Point Totals

Maximizing on any one metric is almost always a bad strategy.

The further you try to push into one domain, the greater the sacrifices. Consider the sacrifices you’d have to make in order to go for a jog this week. Probably not very extreme, right? Now consider the sacrifices necessary in order to compete in the hundred-meter dash at the next Summer Olympics. Significantly greater!

Not only greater, but exponentially greater. That means that if we roughly organized “running” as having 10 distinct levels of seriousness, with Level 1 representing “going for a jog” and Level 10 being “winning a running-related Olympic event,” then the sacrifices necessary to go from level 1 to level 2 do NOT equal the sacrifices necessary to go from level 9 to level 10. Level 10 isn’t, in other words, ten times the effort of level 1. It’s more like 10,000 times.

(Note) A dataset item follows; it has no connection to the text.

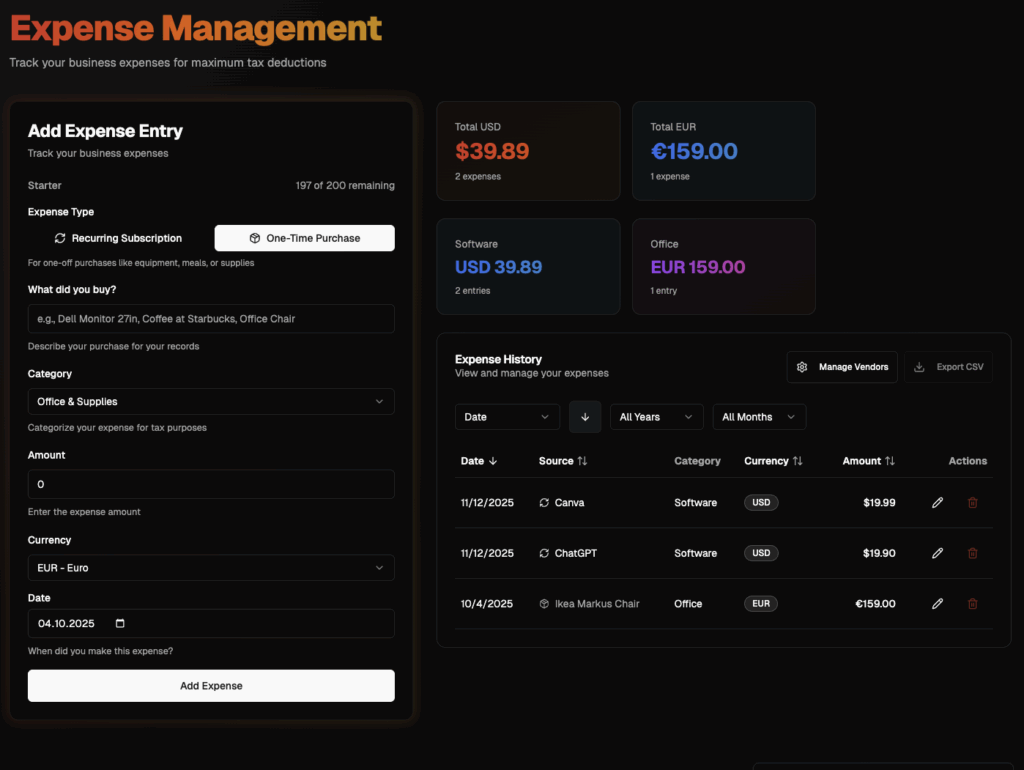
Task: Click the package icon beside Ikea Markus Chair
Action: pos(546,603)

That means that, overall, you’re probably better off as a whole person by aiming for level 4-5 in most things that are important to you, level 6 or 7 in maybe a few really vital things, and then level 1-3 in a bunch of fun stuff.

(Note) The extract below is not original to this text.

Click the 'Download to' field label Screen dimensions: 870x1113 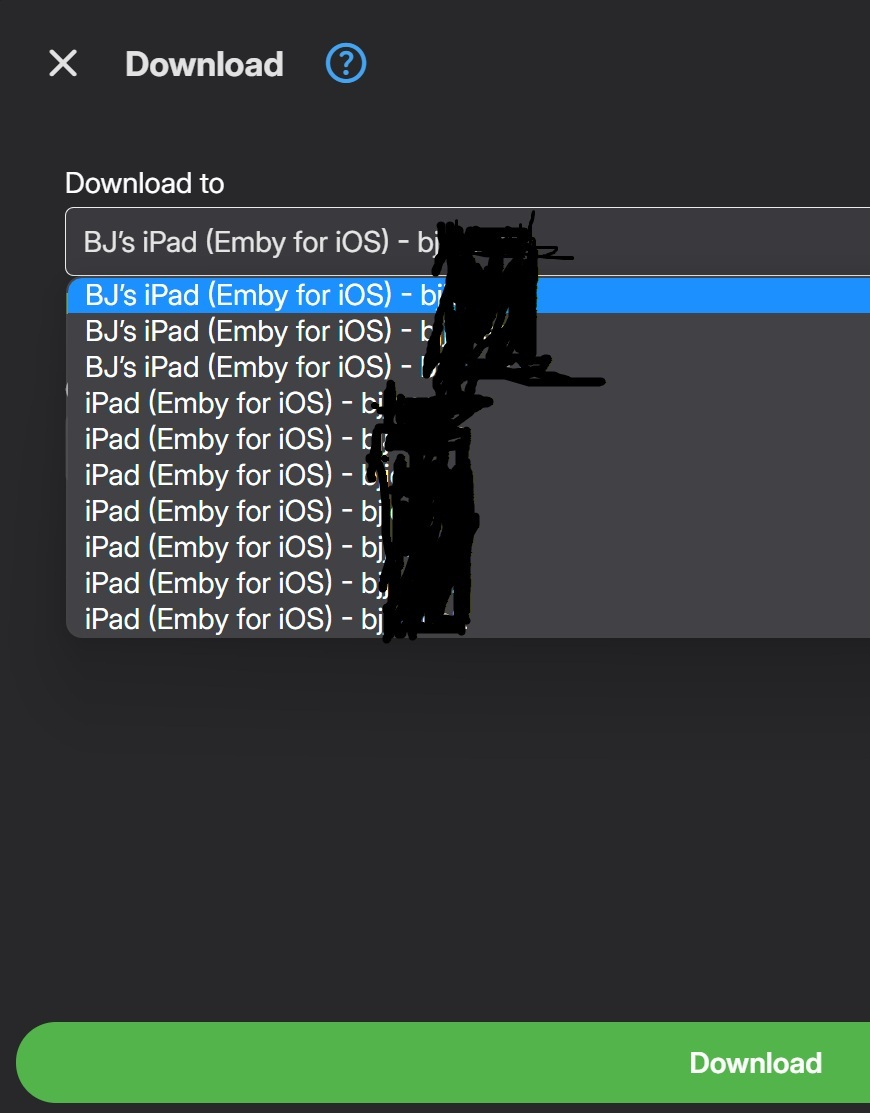coord(145,183)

You can cook dinner for your family, enjoy a game of golf with your buds, and change your own oil while being at level 1 in “cooking,” “golf,” and “car maintenance,” respectively. You might have to sacrifice all of that and more just to move from Level 4 to Level 5 in “having a job,” though.

Just be careful – the only “level” that really matters is “happiness in life.” Pick the point spread that maximizes that one.